The data:
- - -
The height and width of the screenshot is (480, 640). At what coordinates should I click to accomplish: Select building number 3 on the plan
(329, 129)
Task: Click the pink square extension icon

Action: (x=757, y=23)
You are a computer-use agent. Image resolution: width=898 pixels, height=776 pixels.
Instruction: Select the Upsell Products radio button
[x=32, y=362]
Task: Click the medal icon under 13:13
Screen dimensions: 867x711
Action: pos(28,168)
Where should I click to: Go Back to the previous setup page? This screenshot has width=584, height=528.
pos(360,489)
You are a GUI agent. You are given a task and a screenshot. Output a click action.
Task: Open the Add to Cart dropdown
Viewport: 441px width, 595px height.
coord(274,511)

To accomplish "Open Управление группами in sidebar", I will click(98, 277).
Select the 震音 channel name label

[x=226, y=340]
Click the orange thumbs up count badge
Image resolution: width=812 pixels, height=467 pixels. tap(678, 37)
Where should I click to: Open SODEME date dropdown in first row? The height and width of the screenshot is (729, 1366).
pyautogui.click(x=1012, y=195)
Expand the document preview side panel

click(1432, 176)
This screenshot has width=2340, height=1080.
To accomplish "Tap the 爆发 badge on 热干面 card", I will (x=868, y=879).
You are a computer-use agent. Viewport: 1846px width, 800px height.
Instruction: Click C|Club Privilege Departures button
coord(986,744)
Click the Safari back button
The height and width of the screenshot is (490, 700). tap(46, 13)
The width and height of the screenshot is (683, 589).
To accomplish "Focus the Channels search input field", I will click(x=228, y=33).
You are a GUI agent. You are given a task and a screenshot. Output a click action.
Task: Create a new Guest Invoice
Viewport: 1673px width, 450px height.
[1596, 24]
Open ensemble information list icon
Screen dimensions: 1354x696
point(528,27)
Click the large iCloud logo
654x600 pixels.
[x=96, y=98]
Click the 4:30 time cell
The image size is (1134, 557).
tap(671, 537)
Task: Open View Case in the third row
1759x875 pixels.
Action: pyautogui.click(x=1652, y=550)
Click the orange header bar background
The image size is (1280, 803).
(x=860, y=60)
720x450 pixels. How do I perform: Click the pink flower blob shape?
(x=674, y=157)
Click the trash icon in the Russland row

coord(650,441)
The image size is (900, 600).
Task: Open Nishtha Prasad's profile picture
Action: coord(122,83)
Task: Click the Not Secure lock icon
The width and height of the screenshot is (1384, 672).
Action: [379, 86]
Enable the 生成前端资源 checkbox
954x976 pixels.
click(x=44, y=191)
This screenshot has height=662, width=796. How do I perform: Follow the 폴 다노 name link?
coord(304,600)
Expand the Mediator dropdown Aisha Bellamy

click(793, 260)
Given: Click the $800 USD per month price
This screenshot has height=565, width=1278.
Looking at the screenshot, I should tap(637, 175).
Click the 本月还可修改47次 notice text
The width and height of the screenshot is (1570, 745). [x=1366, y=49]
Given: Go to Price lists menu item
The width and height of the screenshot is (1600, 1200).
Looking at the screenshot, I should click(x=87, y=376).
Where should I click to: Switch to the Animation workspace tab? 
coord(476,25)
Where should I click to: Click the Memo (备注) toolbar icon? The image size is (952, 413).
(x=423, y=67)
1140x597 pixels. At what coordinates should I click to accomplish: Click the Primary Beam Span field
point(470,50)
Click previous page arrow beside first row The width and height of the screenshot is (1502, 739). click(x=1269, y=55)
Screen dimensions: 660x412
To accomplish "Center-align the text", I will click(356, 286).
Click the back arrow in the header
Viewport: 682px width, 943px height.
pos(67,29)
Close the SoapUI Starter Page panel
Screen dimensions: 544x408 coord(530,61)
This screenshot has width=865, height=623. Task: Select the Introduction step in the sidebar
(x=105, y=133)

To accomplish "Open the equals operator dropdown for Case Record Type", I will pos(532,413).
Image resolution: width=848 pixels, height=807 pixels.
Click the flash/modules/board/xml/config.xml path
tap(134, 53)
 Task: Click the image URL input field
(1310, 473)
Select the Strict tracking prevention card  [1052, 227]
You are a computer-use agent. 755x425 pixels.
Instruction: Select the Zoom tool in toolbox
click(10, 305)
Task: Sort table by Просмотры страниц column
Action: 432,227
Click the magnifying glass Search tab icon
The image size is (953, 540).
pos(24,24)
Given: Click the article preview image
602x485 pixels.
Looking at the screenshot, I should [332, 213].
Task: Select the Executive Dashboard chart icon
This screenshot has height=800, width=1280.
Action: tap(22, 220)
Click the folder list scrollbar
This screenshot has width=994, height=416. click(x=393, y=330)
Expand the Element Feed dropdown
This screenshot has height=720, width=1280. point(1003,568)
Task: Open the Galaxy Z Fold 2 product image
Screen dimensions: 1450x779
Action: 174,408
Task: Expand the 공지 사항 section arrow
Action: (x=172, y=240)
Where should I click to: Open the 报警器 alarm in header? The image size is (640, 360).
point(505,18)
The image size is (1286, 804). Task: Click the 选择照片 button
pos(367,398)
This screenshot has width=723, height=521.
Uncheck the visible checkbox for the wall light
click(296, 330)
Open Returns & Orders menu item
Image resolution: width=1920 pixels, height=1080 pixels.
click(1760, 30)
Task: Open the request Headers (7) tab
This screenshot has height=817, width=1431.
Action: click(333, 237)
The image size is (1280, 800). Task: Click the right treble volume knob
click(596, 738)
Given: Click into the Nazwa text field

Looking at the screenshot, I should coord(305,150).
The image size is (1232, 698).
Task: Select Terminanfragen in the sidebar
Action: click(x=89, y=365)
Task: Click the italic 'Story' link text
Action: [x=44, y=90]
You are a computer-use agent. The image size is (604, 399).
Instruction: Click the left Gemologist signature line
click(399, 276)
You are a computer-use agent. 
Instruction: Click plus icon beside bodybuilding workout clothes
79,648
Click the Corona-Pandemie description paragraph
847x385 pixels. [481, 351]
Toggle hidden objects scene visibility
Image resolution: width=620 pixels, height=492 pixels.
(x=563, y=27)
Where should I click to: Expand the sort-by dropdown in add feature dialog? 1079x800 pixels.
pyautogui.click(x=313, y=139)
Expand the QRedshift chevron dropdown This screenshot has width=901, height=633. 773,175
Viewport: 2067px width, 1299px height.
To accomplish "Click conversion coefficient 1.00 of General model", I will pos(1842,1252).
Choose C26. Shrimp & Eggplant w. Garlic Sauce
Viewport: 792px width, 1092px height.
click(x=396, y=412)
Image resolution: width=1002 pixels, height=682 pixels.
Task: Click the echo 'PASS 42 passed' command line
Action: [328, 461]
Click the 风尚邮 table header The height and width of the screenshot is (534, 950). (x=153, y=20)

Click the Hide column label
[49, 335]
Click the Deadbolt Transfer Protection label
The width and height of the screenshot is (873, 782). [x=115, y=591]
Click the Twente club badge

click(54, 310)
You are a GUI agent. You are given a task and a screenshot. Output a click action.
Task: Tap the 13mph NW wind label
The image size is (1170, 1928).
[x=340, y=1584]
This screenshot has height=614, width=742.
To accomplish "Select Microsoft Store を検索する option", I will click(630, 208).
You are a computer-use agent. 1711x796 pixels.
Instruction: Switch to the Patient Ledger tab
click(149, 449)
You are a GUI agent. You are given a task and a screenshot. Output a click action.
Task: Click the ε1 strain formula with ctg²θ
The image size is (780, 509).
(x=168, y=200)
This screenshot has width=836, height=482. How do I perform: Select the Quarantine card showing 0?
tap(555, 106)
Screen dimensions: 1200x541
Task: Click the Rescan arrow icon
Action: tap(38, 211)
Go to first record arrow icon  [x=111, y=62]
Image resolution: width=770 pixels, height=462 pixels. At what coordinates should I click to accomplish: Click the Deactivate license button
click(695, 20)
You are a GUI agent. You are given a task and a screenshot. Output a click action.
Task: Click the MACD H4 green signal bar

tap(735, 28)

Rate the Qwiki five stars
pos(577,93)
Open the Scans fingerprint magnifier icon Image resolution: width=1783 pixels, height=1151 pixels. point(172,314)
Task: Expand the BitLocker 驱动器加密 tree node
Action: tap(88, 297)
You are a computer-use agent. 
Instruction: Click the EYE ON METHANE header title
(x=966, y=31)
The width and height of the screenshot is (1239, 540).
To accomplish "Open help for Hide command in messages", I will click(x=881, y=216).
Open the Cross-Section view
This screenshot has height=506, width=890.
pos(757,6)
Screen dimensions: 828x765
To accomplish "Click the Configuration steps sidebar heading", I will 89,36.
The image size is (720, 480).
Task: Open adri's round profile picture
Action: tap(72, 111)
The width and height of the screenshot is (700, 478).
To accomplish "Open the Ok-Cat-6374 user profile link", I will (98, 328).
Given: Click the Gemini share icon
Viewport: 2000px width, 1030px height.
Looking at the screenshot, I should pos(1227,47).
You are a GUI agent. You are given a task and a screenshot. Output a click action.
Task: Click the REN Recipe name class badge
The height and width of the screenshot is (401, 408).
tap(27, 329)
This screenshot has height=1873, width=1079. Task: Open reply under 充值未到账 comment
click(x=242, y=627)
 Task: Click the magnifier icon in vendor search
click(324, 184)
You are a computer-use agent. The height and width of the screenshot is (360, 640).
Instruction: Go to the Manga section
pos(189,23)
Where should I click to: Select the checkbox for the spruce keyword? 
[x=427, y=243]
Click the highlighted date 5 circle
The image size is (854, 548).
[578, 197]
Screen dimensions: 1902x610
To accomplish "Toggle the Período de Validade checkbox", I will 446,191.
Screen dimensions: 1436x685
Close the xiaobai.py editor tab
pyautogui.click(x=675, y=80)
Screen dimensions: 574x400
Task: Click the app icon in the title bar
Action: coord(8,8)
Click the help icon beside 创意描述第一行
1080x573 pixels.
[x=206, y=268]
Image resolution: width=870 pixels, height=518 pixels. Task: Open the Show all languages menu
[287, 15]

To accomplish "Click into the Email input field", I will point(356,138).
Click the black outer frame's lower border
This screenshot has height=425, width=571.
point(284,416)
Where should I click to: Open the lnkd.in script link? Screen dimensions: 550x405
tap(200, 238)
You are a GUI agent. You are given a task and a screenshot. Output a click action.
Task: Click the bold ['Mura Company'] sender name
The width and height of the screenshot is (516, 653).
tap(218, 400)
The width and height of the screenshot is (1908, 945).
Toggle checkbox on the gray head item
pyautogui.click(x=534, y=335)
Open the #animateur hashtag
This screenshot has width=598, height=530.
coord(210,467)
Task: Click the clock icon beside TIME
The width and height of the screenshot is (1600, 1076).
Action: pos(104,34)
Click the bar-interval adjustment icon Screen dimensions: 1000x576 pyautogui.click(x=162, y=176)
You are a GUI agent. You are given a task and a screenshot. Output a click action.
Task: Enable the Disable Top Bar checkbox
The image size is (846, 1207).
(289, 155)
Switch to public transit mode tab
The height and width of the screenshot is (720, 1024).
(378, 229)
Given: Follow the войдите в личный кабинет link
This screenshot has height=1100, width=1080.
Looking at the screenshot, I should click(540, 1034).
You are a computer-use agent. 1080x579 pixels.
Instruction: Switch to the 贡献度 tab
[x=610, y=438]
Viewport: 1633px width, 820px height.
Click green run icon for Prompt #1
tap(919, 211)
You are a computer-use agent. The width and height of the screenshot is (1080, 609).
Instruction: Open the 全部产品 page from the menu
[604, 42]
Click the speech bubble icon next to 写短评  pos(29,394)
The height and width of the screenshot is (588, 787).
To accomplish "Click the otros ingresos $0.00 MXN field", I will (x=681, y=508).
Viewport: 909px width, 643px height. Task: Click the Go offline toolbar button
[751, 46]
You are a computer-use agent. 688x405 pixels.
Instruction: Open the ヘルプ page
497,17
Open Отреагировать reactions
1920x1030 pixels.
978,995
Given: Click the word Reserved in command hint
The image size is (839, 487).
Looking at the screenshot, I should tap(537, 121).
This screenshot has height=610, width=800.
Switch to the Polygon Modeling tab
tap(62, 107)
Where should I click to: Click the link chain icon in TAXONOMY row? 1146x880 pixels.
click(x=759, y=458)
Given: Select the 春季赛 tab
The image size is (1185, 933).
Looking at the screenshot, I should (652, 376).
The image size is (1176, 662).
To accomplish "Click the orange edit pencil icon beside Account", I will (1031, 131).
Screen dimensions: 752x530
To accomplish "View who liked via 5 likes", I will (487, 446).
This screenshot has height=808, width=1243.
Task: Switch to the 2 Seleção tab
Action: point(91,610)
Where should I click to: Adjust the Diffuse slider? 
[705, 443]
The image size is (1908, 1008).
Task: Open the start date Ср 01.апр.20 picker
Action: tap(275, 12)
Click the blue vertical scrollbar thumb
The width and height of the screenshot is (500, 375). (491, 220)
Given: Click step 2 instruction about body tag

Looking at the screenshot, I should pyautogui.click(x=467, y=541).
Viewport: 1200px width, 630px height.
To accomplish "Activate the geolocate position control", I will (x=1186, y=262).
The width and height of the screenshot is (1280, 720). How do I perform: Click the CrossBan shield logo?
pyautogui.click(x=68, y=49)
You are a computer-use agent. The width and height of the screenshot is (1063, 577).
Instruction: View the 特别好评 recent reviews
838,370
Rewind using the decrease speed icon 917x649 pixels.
- - -
Aim of the exercise: Show all lines in the preceding material that have "help" in them.

Exercise solution:
To accomplish "Open help for Hide command in messages", I will click(x=881, y=216).
Click the help icon beside 创意描述第一行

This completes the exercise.